Begin Material provided

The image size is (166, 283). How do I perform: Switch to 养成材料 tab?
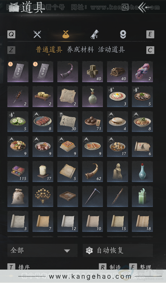point(80,50)
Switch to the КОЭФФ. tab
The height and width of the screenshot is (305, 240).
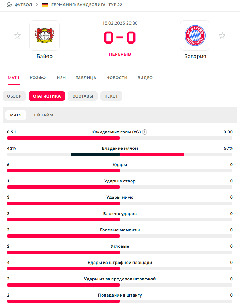[x=38, y=78]
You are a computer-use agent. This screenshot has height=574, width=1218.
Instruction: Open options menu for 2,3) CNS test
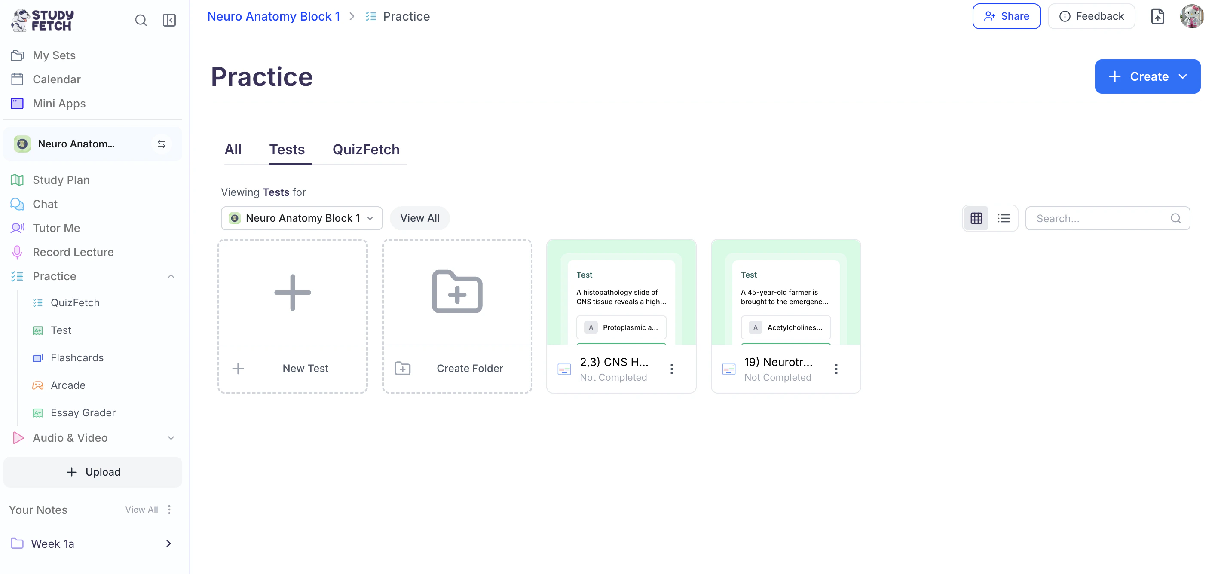click(x=671, y=369)
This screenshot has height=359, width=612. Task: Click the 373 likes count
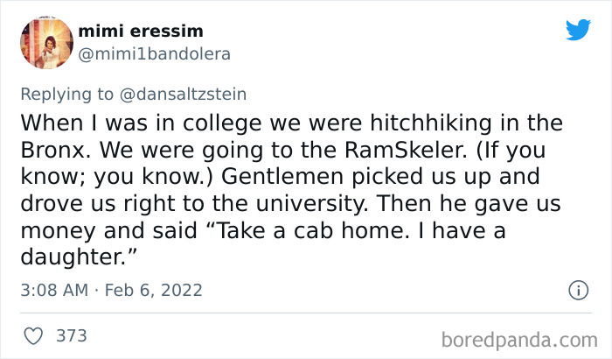point(70,334)
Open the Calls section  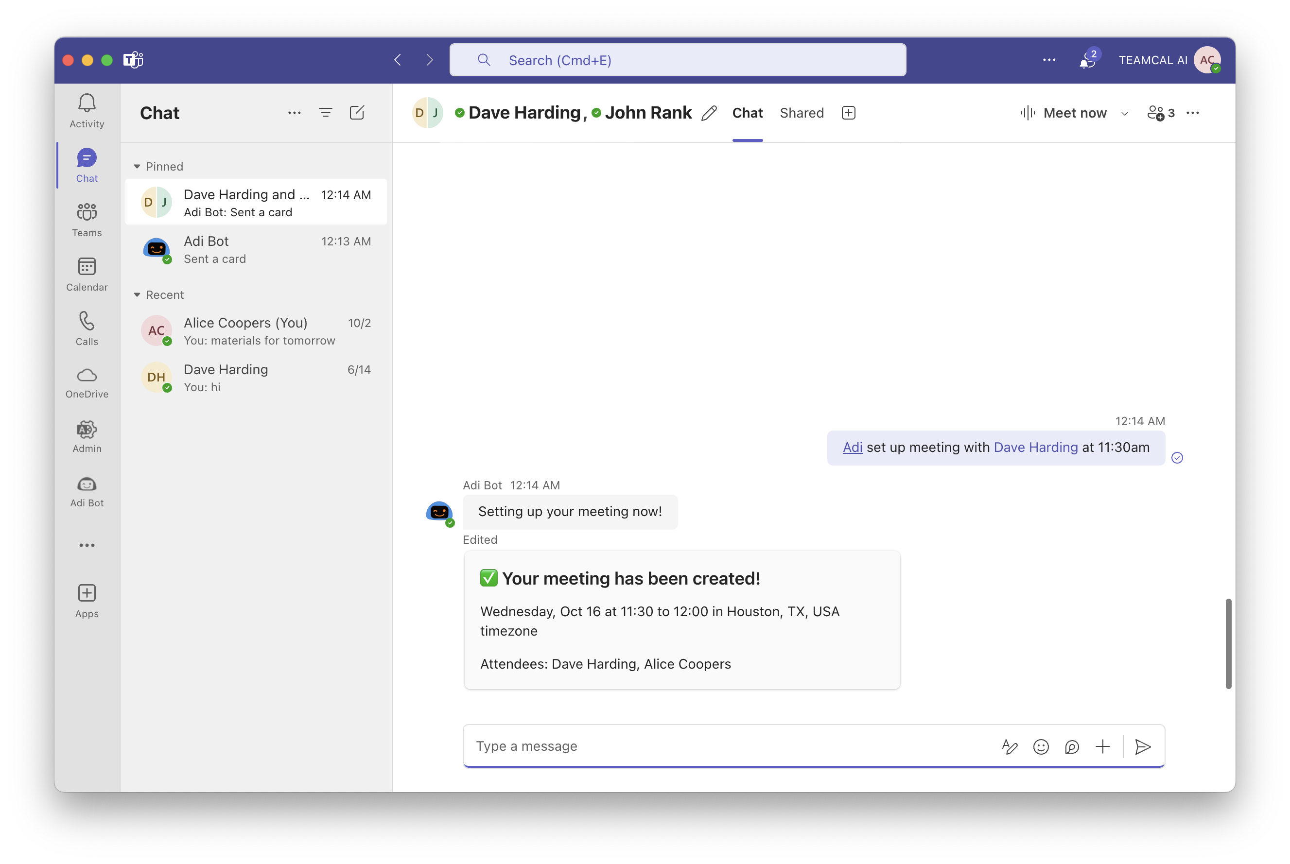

End Material provided

> _Task details_: Can you extract the text lines from all five items above word for word, leaving out the pictures?

> _Exercise output_:
The image size is (166, 283). How do I perform: Switch to 养成材料 tab?
point(80,50)
Switch to the КОЭФФ. tab
The height and width of the screenshot is (305, 240).
[x=38, y=78]
You are a computer-use agent. This screenshot has height=574, width=1218.
Instruction: Open options menu for 2,3) CNS test
click(x=671, y=369)
This screenshot has height=359, width=612. Task: Click the 373 likes count
point(70,334)
Open the Calls section  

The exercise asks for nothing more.